Als „sehr gut vorbereitet“ bezeichnen sich hingegen ein Viertel beim Risikomanagement, 22 Prozent bei den Sicherheitsanforderungen, 20 Prozent bei der Dokumentation und den gemäß CRA zwingend erforderlichen Sicherheitsupdates über den gesamten Produktlebenszyklus hinweg sowie 17 Prozent bei internen Prozessen und technischen Nachweisen. Diese Themen schon in Angriff genommen, aber nur teilweise umgesetzt, haben immerhin bei technischen Nachweisen 39 Prozent, bei der Dokumentation 37 Prozent, bei internen Abläufen und Sicherheitsupdates 34 Prozent sowie beim Risikomanagement 26 Prozent.

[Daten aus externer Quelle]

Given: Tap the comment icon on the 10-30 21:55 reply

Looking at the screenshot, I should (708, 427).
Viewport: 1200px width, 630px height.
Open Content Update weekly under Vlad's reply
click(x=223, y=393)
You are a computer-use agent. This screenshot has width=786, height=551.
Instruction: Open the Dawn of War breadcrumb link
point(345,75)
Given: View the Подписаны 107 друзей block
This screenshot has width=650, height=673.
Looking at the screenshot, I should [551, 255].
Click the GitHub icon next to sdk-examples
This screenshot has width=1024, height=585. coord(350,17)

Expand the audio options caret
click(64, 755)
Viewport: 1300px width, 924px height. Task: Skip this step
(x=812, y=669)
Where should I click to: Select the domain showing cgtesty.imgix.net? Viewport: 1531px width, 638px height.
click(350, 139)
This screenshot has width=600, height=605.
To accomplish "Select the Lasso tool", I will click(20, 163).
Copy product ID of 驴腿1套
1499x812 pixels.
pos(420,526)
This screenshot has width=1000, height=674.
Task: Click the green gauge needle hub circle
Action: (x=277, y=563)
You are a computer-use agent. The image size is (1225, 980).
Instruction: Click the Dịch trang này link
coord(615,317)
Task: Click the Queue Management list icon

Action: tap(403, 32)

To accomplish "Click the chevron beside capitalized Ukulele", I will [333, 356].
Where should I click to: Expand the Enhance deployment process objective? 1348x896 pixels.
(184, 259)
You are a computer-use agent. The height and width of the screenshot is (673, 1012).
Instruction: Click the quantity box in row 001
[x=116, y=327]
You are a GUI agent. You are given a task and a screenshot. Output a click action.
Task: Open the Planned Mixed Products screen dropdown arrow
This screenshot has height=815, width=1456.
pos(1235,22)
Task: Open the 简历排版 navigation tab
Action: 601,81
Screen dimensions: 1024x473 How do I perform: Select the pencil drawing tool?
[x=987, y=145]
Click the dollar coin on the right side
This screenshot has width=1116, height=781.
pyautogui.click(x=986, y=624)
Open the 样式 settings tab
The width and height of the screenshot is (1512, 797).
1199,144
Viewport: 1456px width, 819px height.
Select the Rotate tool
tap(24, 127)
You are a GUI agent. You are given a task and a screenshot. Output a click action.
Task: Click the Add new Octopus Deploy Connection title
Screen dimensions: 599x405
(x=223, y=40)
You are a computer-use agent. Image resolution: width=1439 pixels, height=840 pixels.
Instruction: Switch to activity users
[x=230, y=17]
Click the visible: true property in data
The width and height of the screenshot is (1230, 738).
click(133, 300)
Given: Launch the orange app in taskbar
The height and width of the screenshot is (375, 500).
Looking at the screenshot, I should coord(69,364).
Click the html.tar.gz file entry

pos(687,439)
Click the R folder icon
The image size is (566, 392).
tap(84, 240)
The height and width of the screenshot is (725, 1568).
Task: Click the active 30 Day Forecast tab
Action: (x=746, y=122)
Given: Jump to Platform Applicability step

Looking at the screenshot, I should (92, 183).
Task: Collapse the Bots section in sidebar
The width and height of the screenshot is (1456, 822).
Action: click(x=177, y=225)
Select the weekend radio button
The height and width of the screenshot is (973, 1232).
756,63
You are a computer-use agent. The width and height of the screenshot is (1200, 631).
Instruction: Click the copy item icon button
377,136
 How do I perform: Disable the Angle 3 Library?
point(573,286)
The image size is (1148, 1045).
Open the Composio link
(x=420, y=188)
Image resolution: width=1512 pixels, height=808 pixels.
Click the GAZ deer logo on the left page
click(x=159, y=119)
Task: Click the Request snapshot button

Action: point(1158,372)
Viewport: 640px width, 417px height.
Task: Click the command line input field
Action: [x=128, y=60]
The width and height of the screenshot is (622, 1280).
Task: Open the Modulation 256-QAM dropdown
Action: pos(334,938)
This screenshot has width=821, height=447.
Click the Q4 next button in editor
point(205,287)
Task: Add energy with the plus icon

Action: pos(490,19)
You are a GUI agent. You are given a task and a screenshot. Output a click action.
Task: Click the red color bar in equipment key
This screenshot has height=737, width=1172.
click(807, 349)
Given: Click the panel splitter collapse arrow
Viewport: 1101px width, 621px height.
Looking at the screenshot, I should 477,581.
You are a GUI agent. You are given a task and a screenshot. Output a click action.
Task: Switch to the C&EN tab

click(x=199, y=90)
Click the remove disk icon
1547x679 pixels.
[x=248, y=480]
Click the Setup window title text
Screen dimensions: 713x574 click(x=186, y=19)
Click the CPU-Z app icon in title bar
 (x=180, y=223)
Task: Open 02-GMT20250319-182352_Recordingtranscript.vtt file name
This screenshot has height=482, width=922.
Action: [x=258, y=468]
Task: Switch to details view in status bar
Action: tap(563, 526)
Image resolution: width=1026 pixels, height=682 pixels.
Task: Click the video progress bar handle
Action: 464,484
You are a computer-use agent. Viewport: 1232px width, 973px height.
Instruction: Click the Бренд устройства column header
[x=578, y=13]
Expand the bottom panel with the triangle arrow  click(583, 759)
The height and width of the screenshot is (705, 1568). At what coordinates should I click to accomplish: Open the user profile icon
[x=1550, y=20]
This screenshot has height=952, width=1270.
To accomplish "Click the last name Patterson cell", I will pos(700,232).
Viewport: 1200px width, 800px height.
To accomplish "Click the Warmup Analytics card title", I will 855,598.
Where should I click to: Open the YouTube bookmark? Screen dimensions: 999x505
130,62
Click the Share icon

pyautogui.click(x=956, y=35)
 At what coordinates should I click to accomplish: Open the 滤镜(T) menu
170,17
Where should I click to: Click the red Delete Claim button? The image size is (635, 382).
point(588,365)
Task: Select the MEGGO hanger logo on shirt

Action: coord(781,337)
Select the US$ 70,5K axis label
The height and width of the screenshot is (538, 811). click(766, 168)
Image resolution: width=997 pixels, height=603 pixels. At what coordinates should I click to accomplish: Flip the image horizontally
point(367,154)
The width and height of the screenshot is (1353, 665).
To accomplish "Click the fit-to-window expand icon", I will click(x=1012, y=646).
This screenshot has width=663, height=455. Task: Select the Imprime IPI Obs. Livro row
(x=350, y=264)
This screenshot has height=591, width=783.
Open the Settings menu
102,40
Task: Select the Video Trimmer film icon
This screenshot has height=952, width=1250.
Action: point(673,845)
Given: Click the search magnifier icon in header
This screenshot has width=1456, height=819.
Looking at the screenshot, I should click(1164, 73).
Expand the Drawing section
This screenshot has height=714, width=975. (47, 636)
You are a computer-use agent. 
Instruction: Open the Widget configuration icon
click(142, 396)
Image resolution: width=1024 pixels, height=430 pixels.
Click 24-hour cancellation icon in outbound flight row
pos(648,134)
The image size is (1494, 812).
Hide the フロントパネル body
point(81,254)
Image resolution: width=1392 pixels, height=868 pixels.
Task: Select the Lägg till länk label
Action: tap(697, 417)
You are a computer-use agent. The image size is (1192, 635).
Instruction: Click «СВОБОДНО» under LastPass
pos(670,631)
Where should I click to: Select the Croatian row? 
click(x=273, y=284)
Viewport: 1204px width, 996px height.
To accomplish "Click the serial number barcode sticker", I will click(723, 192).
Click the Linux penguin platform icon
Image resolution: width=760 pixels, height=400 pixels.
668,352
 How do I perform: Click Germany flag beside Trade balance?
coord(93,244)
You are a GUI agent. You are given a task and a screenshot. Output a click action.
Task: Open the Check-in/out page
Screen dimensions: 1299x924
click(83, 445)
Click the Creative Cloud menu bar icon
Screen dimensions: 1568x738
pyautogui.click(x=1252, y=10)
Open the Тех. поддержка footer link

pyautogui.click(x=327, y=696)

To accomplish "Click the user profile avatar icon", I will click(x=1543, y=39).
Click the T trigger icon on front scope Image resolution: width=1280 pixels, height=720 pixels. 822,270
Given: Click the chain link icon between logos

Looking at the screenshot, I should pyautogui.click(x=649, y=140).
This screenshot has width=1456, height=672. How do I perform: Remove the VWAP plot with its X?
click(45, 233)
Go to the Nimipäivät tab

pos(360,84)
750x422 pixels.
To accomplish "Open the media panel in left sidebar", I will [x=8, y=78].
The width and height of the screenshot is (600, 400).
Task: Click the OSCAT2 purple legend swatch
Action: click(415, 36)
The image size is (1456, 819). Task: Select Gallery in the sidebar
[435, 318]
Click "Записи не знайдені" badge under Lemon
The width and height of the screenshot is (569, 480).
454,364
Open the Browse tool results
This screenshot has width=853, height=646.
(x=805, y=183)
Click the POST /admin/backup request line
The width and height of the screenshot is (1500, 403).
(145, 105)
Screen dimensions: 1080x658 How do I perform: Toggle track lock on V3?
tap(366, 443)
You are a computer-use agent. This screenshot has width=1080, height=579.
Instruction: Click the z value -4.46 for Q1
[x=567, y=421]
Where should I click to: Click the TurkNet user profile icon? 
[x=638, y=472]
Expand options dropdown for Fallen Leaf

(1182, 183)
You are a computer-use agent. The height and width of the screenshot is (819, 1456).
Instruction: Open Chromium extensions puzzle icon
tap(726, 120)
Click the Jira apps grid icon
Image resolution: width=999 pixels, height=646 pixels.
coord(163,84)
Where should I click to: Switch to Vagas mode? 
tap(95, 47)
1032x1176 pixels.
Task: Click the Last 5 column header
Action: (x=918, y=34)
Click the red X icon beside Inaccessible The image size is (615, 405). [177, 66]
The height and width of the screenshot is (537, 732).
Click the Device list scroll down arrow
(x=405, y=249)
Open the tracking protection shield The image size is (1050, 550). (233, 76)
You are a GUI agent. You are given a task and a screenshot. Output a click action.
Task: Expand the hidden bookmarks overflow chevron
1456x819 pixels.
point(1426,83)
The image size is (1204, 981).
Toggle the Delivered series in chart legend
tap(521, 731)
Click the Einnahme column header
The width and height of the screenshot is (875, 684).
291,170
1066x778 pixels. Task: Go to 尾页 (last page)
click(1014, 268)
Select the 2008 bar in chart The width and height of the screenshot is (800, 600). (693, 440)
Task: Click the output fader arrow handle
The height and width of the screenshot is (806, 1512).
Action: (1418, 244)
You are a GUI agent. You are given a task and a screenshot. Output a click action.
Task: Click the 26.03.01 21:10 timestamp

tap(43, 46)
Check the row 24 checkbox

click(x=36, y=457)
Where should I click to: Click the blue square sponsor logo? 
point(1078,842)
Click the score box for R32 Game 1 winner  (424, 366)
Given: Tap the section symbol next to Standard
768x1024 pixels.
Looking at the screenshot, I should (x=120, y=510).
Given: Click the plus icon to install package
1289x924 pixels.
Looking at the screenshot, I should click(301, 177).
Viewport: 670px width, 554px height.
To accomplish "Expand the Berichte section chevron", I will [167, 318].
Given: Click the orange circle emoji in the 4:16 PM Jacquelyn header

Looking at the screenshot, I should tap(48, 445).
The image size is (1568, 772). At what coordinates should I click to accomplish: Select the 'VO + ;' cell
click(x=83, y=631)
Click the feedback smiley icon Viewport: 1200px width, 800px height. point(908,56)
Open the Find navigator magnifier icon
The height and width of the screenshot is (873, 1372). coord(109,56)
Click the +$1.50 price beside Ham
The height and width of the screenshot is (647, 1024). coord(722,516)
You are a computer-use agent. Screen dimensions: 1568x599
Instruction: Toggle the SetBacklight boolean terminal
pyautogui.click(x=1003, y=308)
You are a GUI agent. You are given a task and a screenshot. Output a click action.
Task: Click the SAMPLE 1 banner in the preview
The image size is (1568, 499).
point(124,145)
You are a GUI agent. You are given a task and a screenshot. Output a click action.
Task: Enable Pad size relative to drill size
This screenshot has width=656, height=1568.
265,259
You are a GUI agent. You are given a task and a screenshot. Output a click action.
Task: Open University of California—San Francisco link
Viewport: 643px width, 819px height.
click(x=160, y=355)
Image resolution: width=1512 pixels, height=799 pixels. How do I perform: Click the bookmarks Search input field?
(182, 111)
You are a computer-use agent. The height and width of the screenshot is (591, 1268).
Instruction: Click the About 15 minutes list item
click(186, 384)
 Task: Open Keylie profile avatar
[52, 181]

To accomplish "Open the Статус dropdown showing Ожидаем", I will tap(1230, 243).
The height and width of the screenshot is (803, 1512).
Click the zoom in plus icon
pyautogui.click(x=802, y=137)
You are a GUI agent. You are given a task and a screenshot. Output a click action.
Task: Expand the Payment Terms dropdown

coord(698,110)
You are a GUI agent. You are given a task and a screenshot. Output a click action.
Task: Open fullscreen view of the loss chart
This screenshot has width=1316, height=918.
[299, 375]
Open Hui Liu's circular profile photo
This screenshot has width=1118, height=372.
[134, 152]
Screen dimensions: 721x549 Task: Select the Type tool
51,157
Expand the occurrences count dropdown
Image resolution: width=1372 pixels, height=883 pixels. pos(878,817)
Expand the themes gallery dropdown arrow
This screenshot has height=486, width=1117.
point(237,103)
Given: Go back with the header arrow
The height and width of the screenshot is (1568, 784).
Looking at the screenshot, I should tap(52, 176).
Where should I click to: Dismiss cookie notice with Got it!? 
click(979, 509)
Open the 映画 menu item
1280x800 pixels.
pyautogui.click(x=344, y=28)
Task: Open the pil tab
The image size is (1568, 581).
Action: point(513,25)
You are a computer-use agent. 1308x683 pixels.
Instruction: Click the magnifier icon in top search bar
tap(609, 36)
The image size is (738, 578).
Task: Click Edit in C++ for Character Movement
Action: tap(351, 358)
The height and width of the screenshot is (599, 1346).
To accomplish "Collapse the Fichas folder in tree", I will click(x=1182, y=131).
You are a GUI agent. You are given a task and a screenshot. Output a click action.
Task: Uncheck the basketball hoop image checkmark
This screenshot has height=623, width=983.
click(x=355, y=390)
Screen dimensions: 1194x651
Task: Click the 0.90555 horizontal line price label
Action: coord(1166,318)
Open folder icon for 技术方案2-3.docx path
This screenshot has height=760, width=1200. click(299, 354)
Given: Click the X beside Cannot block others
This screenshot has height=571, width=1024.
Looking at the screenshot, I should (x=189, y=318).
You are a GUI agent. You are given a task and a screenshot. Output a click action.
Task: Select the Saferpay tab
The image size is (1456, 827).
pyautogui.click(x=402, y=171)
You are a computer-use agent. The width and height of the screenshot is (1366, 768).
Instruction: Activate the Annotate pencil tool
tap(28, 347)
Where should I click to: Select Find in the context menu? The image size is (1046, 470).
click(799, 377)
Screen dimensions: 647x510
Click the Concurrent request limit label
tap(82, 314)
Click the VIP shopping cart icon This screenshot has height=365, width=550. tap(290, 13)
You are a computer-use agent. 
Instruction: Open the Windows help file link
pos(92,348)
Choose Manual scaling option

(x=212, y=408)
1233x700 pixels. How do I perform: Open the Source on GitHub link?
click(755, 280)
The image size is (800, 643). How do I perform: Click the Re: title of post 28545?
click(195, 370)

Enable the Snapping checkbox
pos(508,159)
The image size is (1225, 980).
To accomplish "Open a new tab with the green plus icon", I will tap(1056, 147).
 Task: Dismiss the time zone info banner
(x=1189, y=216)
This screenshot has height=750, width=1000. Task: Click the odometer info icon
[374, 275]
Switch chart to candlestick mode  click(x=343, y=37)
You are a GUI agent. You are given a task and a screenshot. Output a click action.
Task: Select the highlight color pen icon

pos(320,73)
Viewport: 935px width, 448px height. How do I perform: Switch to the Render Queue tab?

Der CRA gilt in unterschiedlichen Abstufungen für Produkte mit digitalen Elementen, die nach dem 11. Dezember 2027 neu auf den Markt kommen. Hersteller müssen die Risiken ihrer Produkte bewerten, mögliche Schwachstellen adressieren und die Konformität mit dem CRA nachweisen. Während des gesamten Supportzeitraums sind Sicherheitslücken per Update zu schließen. Ausgenommen sind Medizinprodukte, Fahrzeuge, Luft- und Raumfahrtprodukte sowie militärische Güter und nicht kommerzielle Open-Source-Software. Das BSI hat Anfang August Technische Richtlinien als Leitfäden für Unternehmen herausgegeben.
Bereits ab dem 11. September 2026 gilt eine Meldepflicht für Schwachstellen und Sicherheitsvorfälle. Innerhalb von 24 Stunden muss eine Frühwarnung erfolgen, 72 Stunden nach Bekanntwerden ist eine detaillierte Benachrichtigung erforderlich. Genau diese Meldepflicht gaben mit rund 62 Prozent die meisten Unternehmen als Schwierigkeit bei der Einführung an (Mehrfachnennungen möglich), 30 Prozent bereitet sie sogar ernsthafte Kopfschmerzen. 30 Prozent sehen die Frage als problematisch, ob die eigene Produktpalette Compliance zum Cyber Resilience Act aufweist oder noch Nachholbedarf besteht. Ebenfalls 30 Prozent sehen die Erstellung von Software-Stücklisten (Software Bill of Materials, SBOM) als Hürde. Ein weiteres Problem: Nur 18 Prozent der Zulieferer liefern laut Umfrage die notwendigen CRA-Informationen – obwohl Hersteller auch für zugelieferte Komponenten haften.
Dennoch will ein Drittel der Unternehmen bis zum Stichtag im Dezember 2027 alle Vorgaben erfüllt haben. Mehr als ein Viertel (26 Prozent) strebt dies sogar schon Ende dieses Jahres an, acht Prozent sind nach eigener Einschätzung bereits heute soweit. 13 Prozent der Unternehmen befürchten, es nicht zu schaffen. Befragt wurden nach Angaben von ONEKEY 200 deutsche Industrieunternehmen.